Updated: Oct 16, 2020
2020 has turned the corner, and a new year fast approaches. Leaves are turning - for some, schools are back in session - for some, and - for everyone, each day brings a variation of change, growth, uncertainty, and excitement. Then again, who would have imagined the “new normal” would be, simply, normal? Here at CANA, we continue to work in the way we always have: expertly managing, interpreting, and analyzing data to answer questions and solve problems. CANA’s commitment to excellence and innovation remains constant.

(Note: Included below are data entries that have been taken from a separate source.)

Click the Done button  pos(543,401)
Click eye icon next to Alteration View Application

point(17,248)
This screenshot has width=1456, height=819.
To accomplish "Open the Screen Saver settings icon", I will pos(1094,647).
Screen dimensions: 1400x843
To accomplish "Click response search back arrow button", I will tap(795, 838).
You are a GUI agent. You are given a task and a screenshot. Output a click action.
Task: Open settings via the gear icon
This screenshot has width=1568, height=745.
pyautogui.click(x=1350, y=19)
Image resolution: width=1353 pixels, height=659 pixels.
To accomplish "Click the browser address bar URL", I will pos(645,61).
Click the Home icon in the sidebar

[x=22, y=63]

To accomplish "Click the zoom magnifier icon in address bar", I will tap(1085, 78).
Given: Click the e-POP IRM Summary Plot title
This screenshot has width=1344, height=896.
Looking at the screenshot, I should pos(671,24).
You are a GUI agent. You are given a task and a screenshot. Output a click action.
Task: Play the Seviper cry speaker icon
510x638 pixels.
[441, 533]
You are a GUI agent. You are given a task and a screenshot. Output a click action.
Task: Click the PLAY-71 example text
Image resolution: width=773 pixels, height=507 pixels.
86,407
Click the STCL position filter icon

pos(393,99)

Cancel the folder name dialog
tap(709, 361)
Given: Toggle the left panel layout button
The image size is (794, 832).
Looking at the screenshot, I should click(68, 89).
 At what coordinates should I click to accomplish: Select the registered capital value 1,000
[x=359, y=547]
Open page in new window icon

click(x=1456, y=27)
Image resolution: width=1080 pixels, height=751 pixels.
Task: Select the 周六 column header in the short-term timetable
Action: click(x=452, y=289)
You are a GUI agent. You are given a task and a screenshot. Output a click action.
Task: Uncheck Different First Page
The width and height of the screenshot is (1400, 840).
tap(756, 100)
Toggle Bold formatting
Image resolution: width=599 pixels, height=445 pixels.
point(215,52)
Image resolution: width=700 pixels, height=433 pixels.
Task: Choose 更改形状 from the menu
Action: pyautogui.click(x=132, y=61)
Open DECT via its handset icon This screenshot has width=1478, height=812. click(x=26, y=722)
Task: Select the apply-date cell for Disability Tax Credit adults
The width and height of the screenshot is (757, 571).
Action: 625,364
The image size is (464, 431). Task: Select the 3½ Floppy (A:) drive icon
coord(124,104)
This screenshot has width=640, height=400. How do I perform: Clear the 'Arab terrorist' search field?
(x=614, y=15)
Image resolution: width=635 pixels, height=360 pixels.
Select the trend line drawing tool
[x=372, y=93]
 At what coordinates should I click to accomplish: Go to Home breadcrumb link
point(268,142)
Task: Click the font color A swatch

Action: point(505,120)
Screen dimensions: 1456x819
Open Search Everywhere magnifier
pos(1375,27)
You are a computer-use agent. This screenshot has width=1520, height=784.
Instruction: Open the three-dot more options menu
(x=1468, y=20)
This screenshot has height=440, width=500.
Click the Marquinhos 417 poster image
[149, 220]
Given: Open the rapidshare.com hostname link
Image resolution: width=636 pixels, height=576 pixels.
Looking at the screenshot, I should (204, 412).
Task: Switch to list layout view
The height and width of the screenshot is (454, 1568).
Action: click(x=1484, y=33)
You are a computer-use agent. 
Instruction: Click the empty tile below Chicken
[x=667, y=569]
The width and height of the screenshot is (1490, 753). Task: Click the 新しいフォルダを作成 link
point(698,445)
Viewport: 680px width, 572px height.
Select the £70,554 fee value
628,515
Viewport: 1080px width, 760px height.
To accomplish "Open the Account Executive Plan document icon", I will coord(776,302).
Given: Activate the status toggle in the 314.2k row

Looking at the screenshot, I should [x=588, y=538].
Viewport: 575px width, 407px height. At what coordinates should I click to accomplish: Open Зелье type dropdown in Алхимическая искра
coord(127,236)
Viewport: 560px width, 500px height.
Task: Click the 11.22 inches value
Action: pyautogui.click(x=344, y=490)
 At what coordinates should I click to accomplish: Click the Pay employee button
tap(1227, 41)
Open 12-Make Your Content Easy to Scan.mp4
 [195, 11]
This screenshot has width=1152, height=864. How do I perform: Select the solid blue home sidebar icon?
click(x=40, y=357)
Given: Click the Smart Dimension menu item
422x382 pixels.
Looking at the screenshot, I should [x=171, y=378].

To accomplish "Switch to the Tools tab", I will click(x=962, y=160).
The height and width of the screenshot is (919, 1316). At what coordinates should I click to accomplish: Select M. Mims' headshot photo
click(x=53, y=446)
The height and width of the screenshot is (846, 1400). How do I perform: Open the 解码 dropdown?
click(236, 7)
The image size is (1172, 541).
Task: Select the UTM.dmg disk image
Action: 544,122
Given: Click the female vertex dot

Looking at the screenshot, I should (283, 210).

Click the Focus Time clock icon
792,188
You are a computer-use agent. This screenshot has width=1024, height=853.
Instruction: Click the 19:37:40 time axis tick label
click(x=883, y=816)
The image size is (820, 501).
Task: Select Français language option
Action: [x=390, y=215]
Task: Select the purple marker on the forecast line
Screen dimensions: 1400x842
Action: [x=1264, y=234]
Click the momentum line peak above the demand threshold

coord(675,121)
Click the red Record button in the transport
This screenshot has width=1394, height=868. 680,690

In this month’s newsletter, we’ve highlighted some of this work in a profile of Jerome Dixon, a Senior Operations Research Analyst at CANA, and his ongoing efforts in healthcare analytics and a wrap-up of our virtual two-day Veterans’ Analytics Course, an event that culminated in an interactive panel discussion with a diverse group of leaders in the field of data analytics. We’re sending them a huge thank you from Team CANA for sharing their helpful insights!
We hope this month and next continues to find you and yours well. Take in the traditions: experience the fun of Halloween, participate in our nation’s democratic processes in early November, and look forward to friends and family at Thanksgiving. The more things change, the more, in fact, they stay the same. Happy October!
~ Team CANA
DEEP LEARNING IN THE CANA CAR: A CANCER TRIAL DATA SCIENCE CHALLENGE
A look at the CANA Analytics Roundtable
By Jerome Dixon | Senior Operations Research Analyst
and Cherish Joostberns | Resource Coordinator
As a Senior Operations Research Analyst at CANA Advisors, I’ve had the opportunity to apply both my military logistics experience and healthcare analytics expertise to a variety of challenging problems. I recently shared a learning experience with peers at our monthly CANA Analytics Roundtable (CAR). The CANA “CAR” is a monthly gathering open to all hands of the company, which highlights employee-chosen topics related to analytics techniques and technologies. Each monthly CAR typically hosts four to five short presentations. During our most recent roundtable, I talked about my strategy and initial execution of a cancer trial data science challenge hosted by Oak Ridge National Laboratories. The challenge set forth was to analyze cancer patient information and data sets to appropriately determine an individual’s assignment to a select clinical trial. I identified 25 input features within the patients’ information database that would eventually feed into the target variable – “Selected for Study, Yes or No.” I noted a specific need for improvement based on doctors’ feedback: trial names did not always match to the relevant disease site, thereby missing a critical linkage point between patients and potential trial participation.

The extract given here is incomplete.